Georgos answered tersely, without turning his head, keeping his eyes directed at the freeway which they had just reached. He was driving carefully, making sure to stay slightly below the legal speed limit. The last thing he wanted was to be stopped by the Highway Patrol for some driving infraction. There was blood, Georgos knew, on his clothing from the man he had knifed, and there would be blood on the knife also, identifiable by type. He had discovered, too, that he was bleeding copiously himself-from his left thigh where the wire had penetrated more deeply than he had realized earlier. And he could feel his ankle swelling from when it twisted on the rock.
Yvette whined, "You didn't have to kill them!"
He shouted at her fiercely, "Shut up! Or I'll kill you."
He was thinking back, mentally running over every detail that had happened, trying to remember if there were any clues left behind which would identify either him or Yvette. 'they had both worn gloves at the fence and in laying the charges. He had slipped his off to connect the timer, and later when he fired the gun. But the gloves had been on when he attacked with the knife, so there would be no fingerprints on the car door handle. Prints on the gun? Yes, but be had had the presence of mind to bring the gun with him and would dispose of it later.
Yvette was sniveling again. "That one in the car. He was an old man! I saw him."
"He was a dirty fascist pig!"
Georgos said it forcefully, in part to convince himself, because the memory of the gray-haired man had been eating at him too. He had tried to push out of his mind the recollection of the shocked, open mouth and stifled scream as the knife went in deeply, but be had not succeeded. Despite his anarchist training and the bombings since, Georgos had not killed anyone at close quarters before and the experience sickened him. He would never admit it though.
"You could go to prison for murder!"
He snarled back, "So could you."
There was no point in explaining that he was indictable for murder already-for the seven deaths resulting from the La Mission plant explosion and the letter bombs mailed to GSP & L. But he could set his woman straight about tonight, and would.
"Get this, you stupid whore!

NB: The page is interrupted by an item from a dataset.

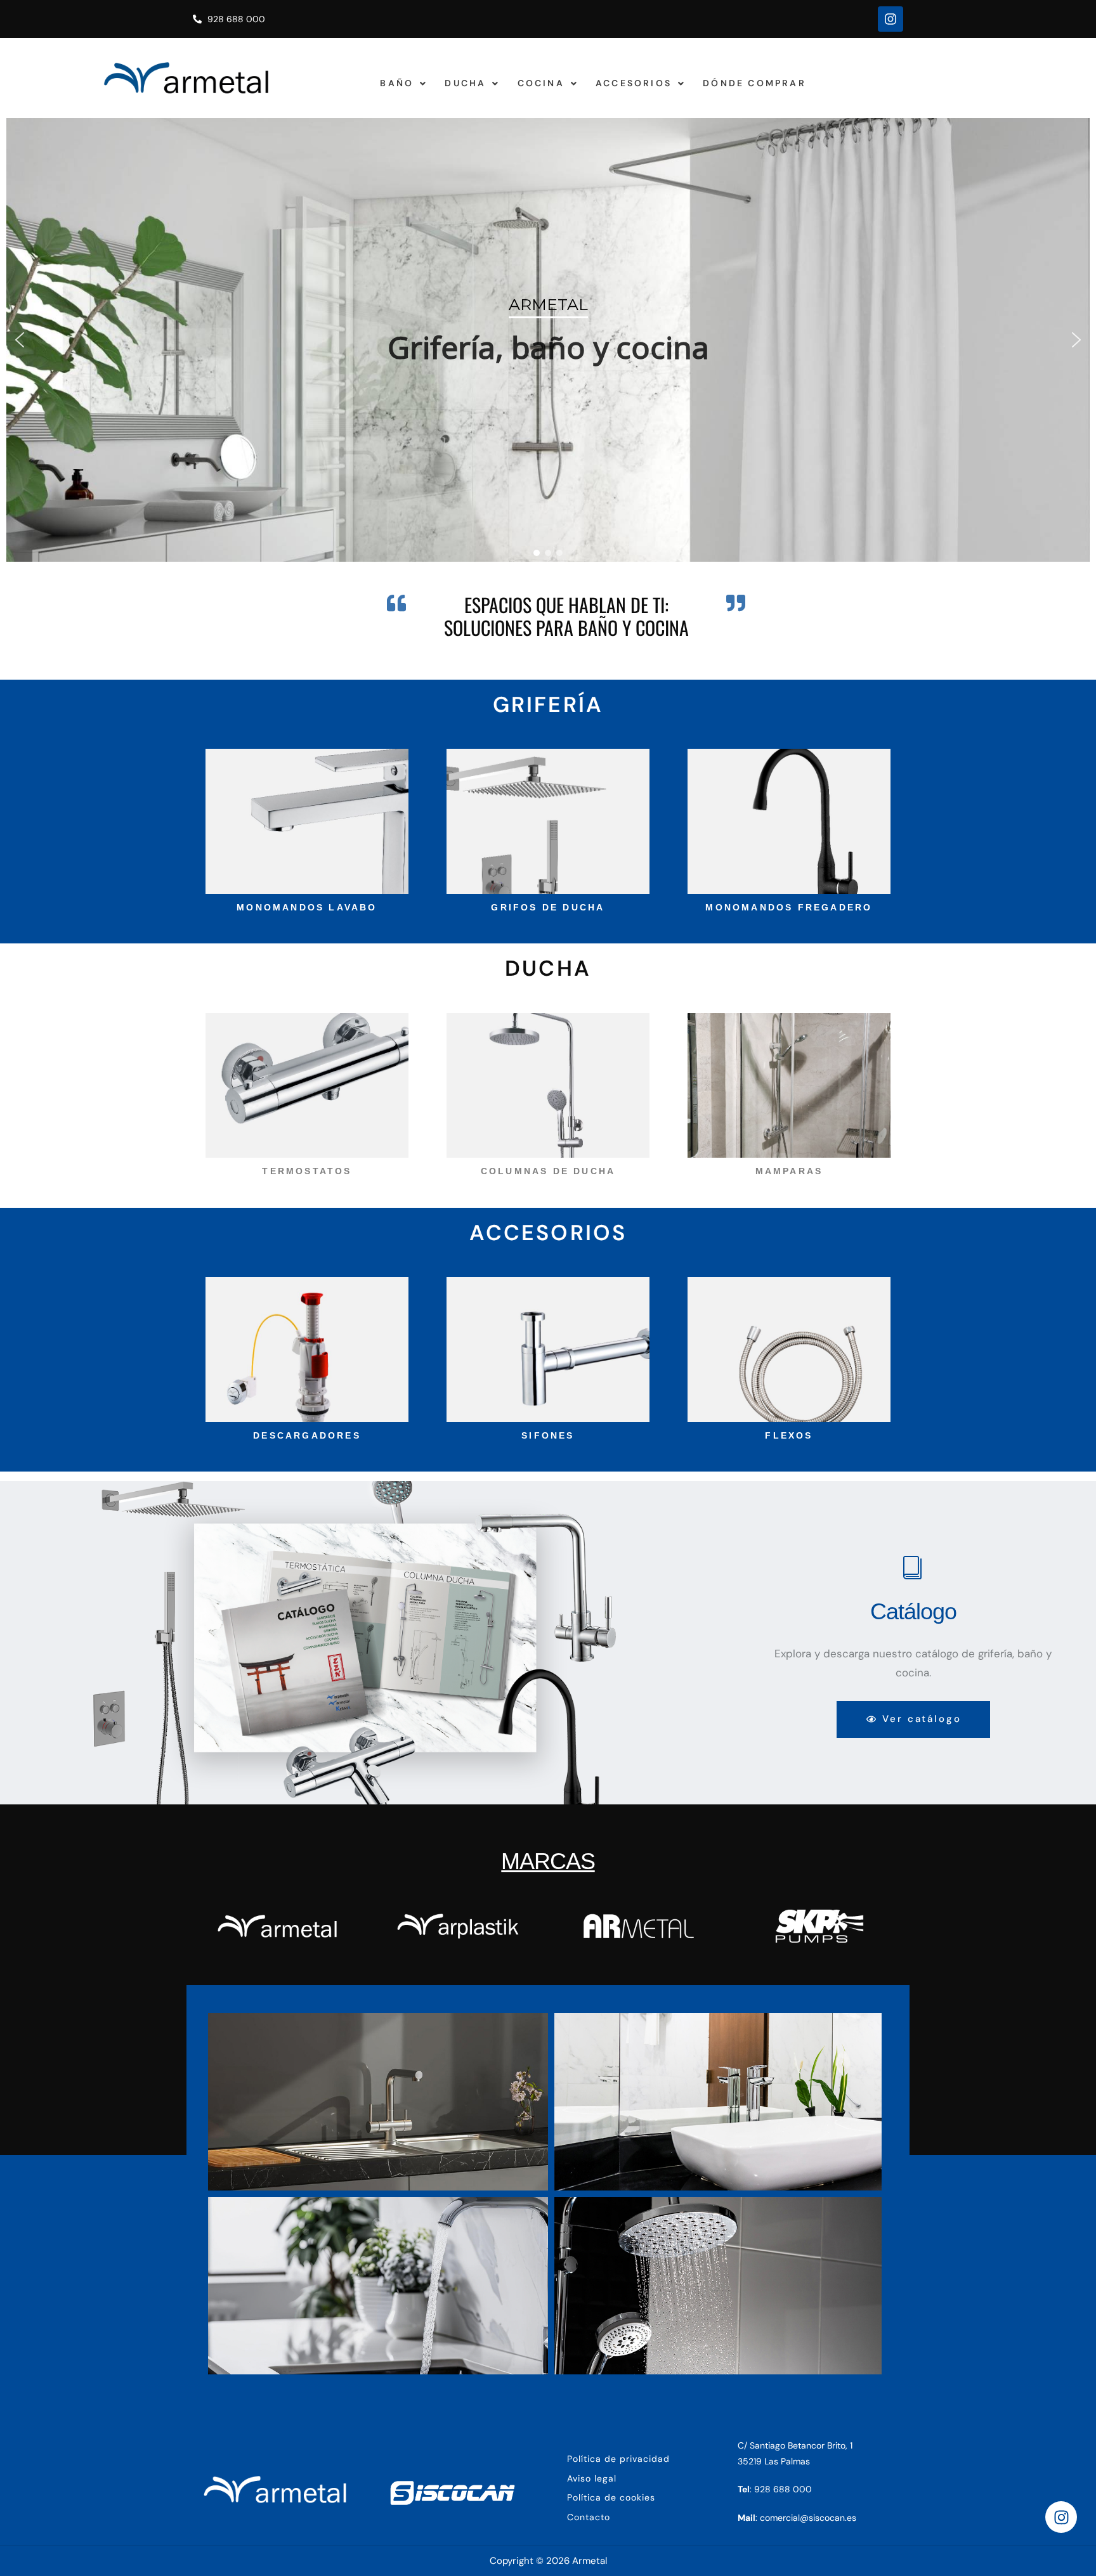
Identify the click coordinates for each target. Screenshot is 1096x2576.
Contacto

You're in this as much as I am. You were there, a part of it all, and you killed those pigs just as if you pulled the knife or fired the gun. So whatever happens to me happens to you. Don't ever forget it!"
He had got through to her, he could tell, because she was sobbing now, choking on words, burbling something incoherent about wishing she hadn't gotten into this. For an instant he felt compassion and a surge of pity. Then self-discipline reasserted itself; he dismissed the thought as being weak and counterrevolutionary. He estimated they were almost halfway to the city, then realized something he had been too preoccupied to take in earlier. The area they were passing through, normally brightly lighted and well beyond Millfield, was also in darkness; even street lights were out. With sudden satisfaction he thought: It meant that the other freedom fighters had succeeded in their objectives. The entire battle, fought under his generalship, had been won!
Georgos began humming a little tune, composing in his mind a communiqué to acquaint the world with one more glorious victory by Friends of Freedom.
3
"When the power failure happened," Karen Sloan said from her wheelchair, "Josie and I were on our way home in Humperdinck."
"Humperdinck?" Nim was puzzled.
Karen gave him one of her warm, glowing smiles. "Humperdinck is my beautiful, beautiful van. I love it so much I just couldn't call it van,' so I gave it a name."
They were in the living room of Karen's apartment and it was early evening in the first week of November. Nim had accepted-after several postponements because of pressures of work-an invitation from Karen to join her for dinner. Josie, Karen's aide-housekeeper, was in the kitchen preparing the meal.
The small apartment was softly lighted, warm and comfortable. Outside, in contrast, most of northern California was enduring a Pacific gale, now in its third day, which had brought strong winds and torrential rain. As they talked, rain pounded against the windows.